[Stored data]
====

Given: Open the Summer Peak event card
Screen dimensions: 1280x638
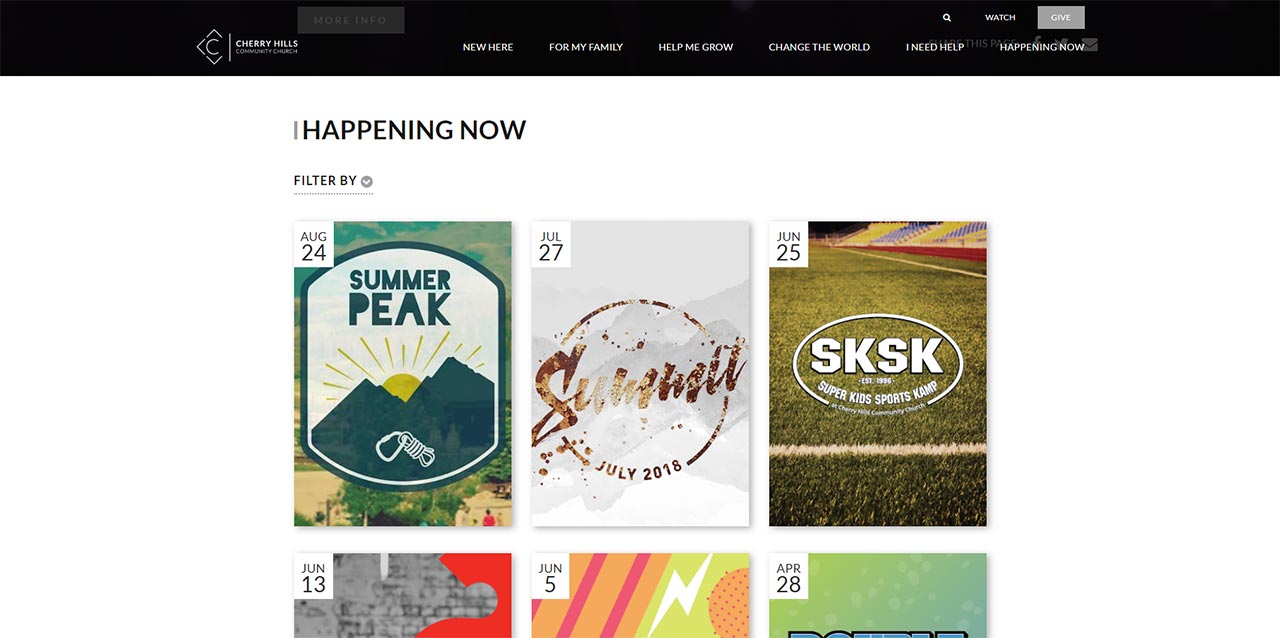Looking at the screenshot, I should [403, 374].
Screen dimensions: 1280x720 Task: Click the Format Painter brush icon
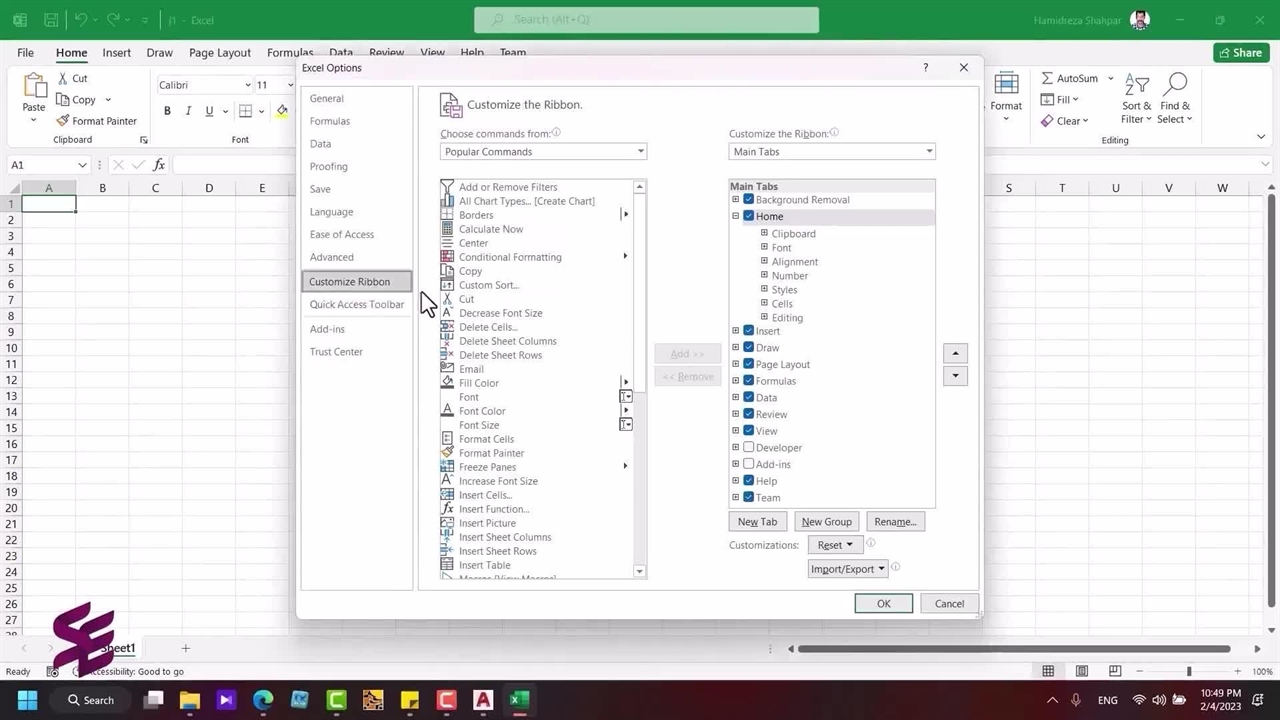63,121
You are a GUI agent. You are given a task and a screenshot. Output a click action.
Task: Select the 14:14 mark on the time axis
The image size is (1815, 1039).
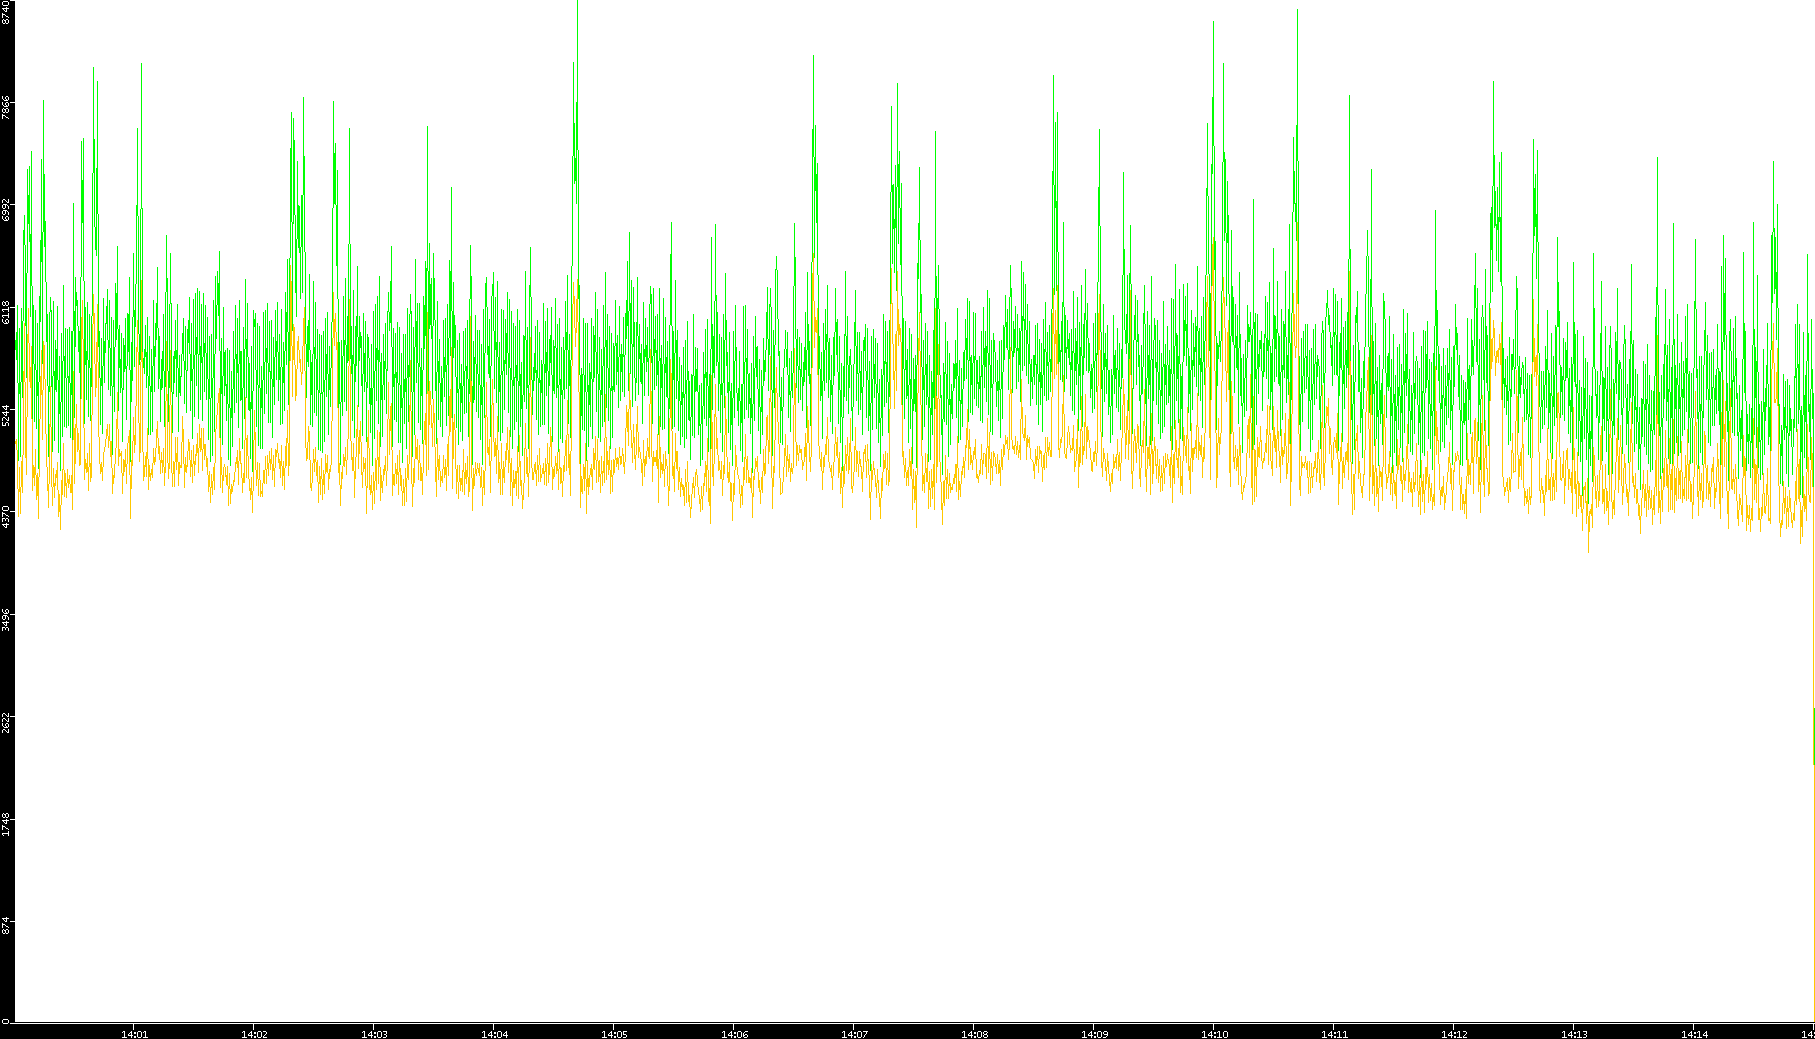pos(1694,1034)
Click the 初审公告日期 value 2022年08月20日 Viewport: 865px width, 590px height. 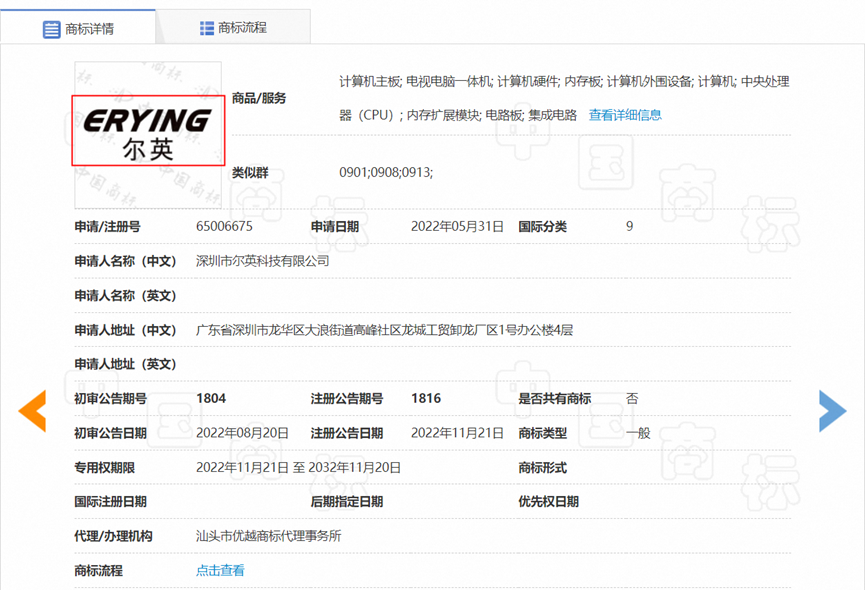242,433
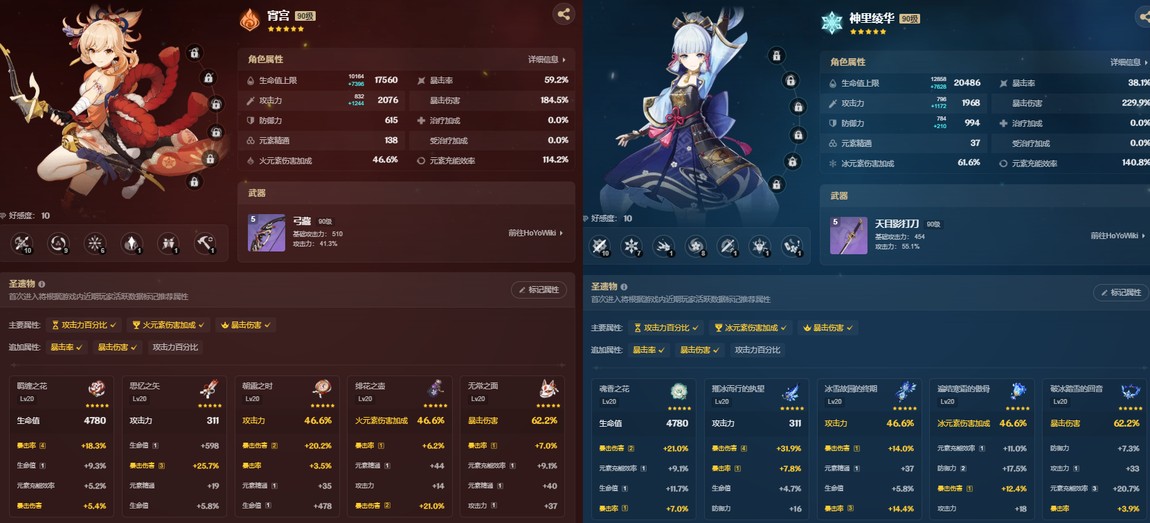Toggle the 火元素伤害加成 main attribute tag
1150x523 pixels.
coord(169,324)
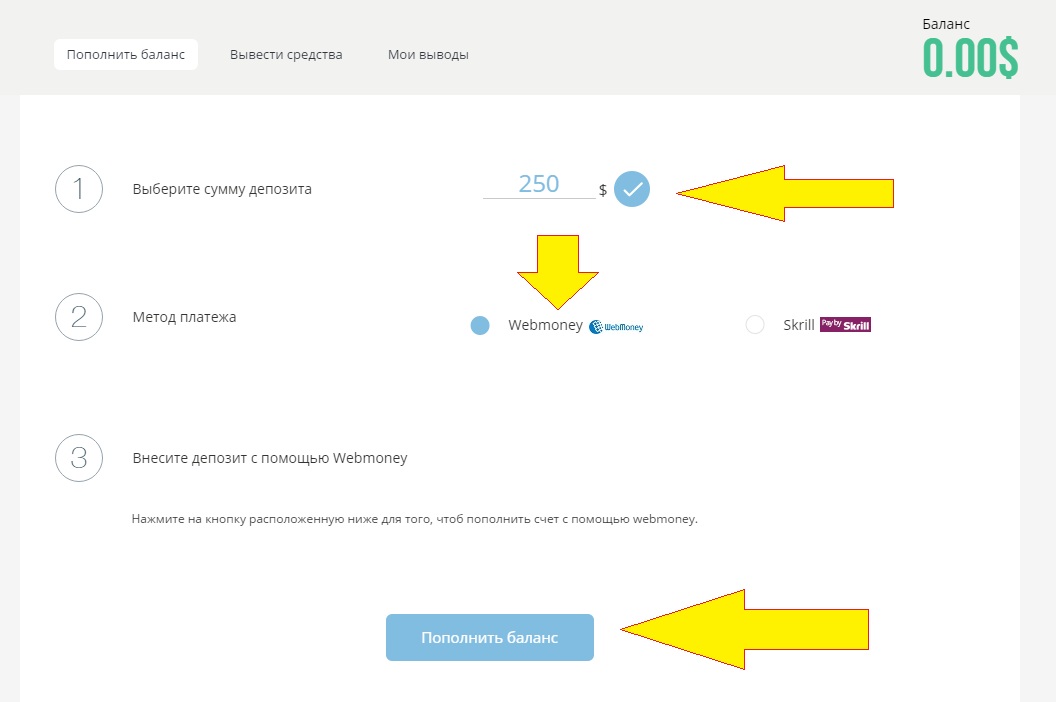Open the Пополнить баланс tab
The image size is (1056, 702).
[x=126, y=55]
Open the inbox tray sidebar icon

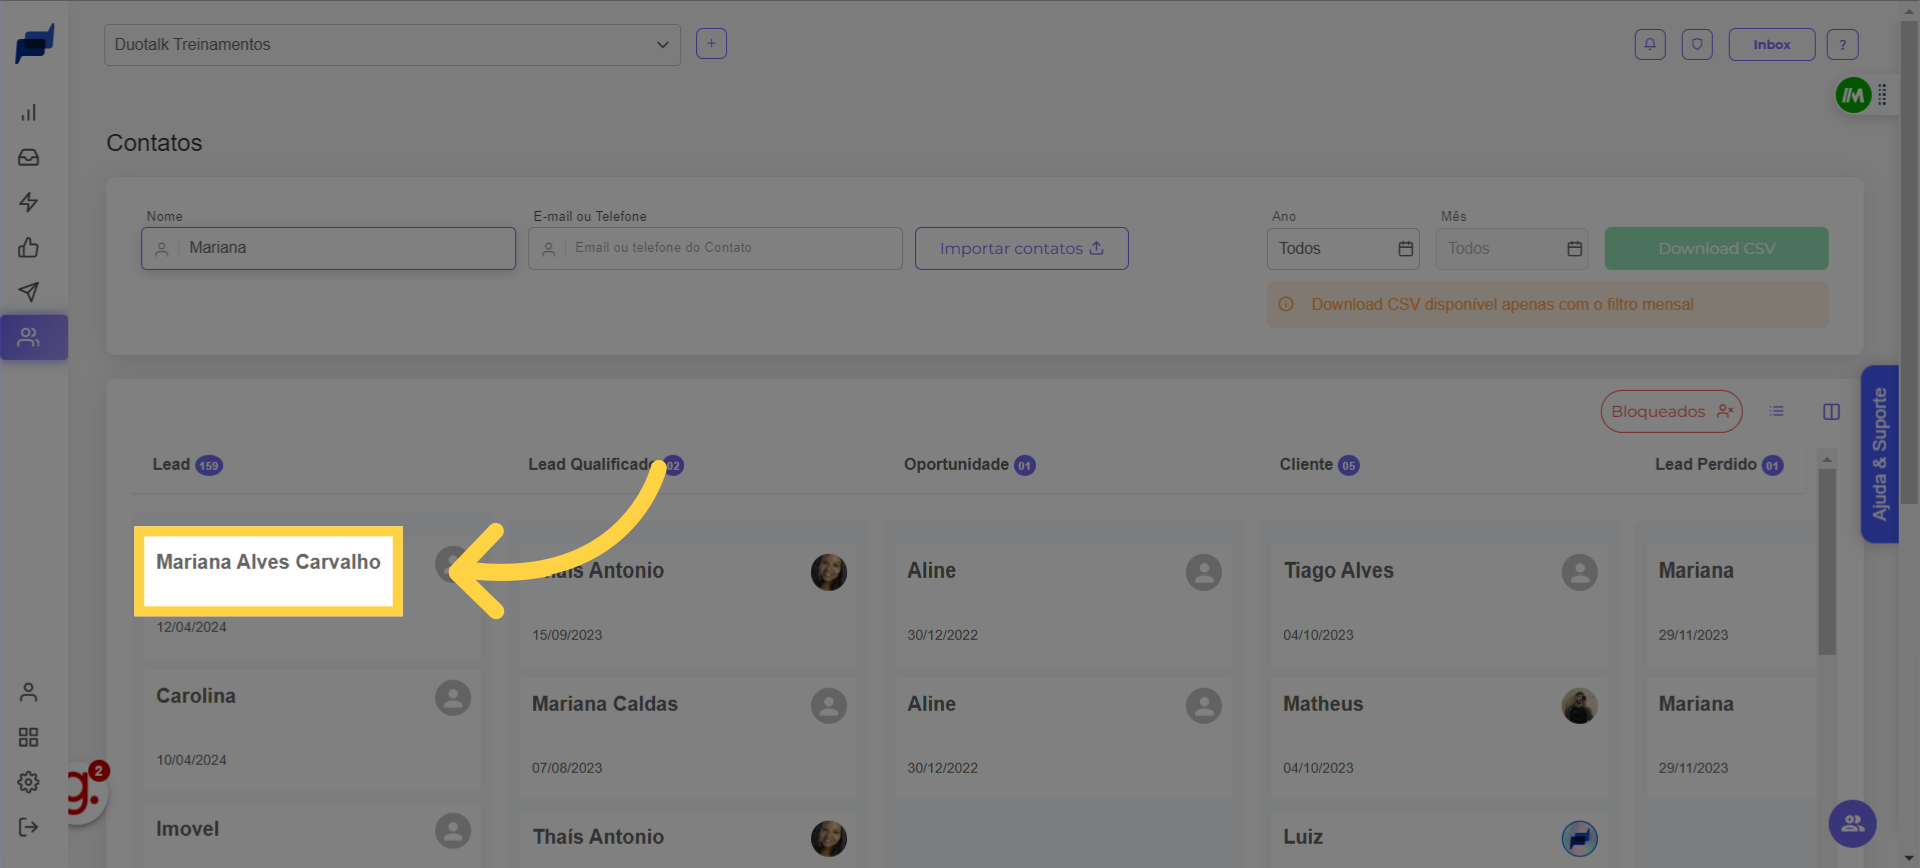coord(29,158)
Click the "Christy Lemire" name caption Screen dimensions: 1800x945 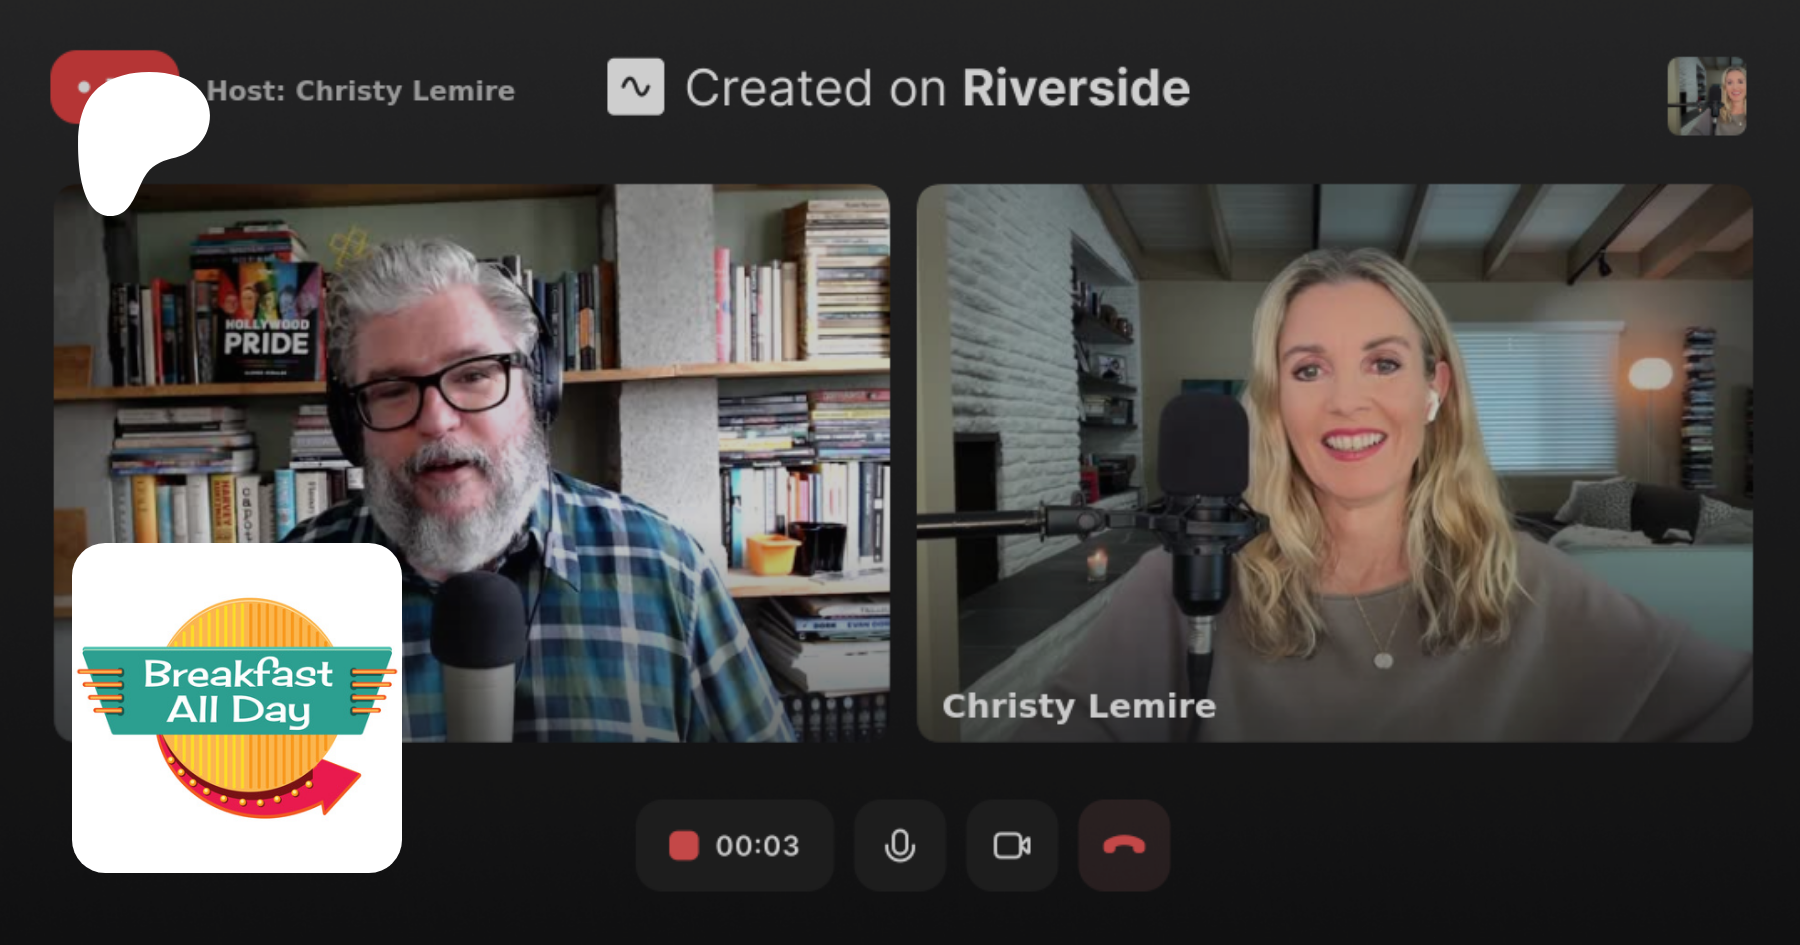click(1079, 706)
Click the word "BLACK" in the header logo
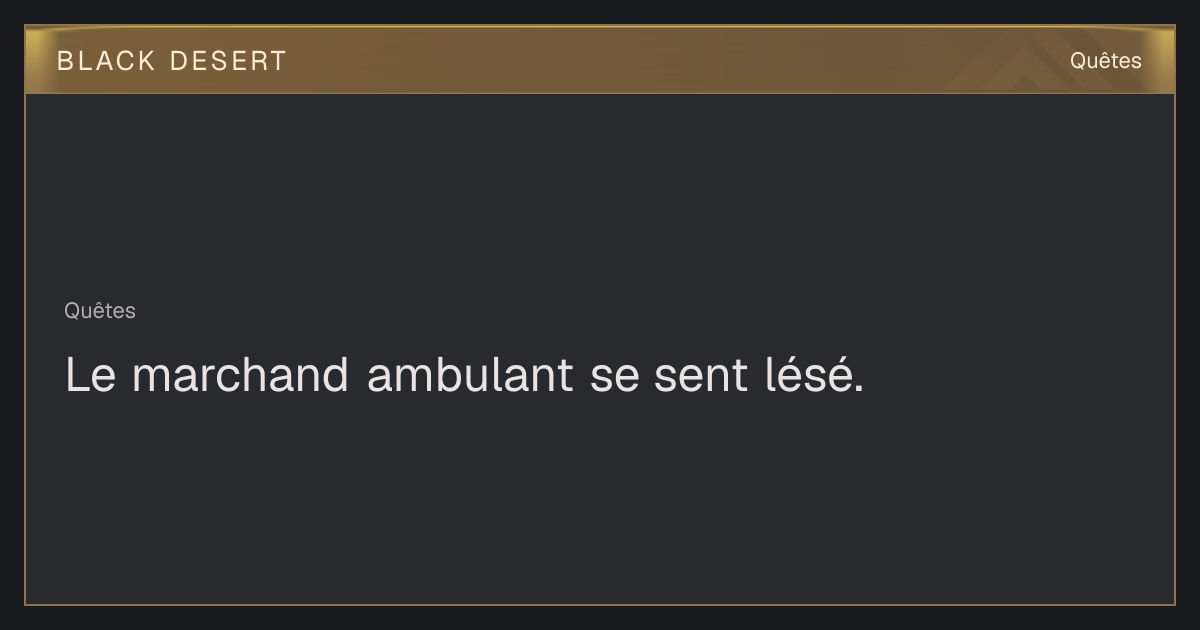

====

**Task to carry out**
Would you output the lines above from the line holding "Screen dimensions: 1280x638" up to and including the line holding "Task: Select the 14:14 mark on the time axis", exactly and only those, with no pictures?

**Exercise response**
Screen dimensions: 1280x638
Looking at the screenshot, I should [403, 374].
Screen dimensions: 1280x720 Task: Click the Format Painter brush icon
63,121
You are a GUI agent. You are given a task and a screenshot. Output a click action.
Task: Select the 14:14 mark on the time axis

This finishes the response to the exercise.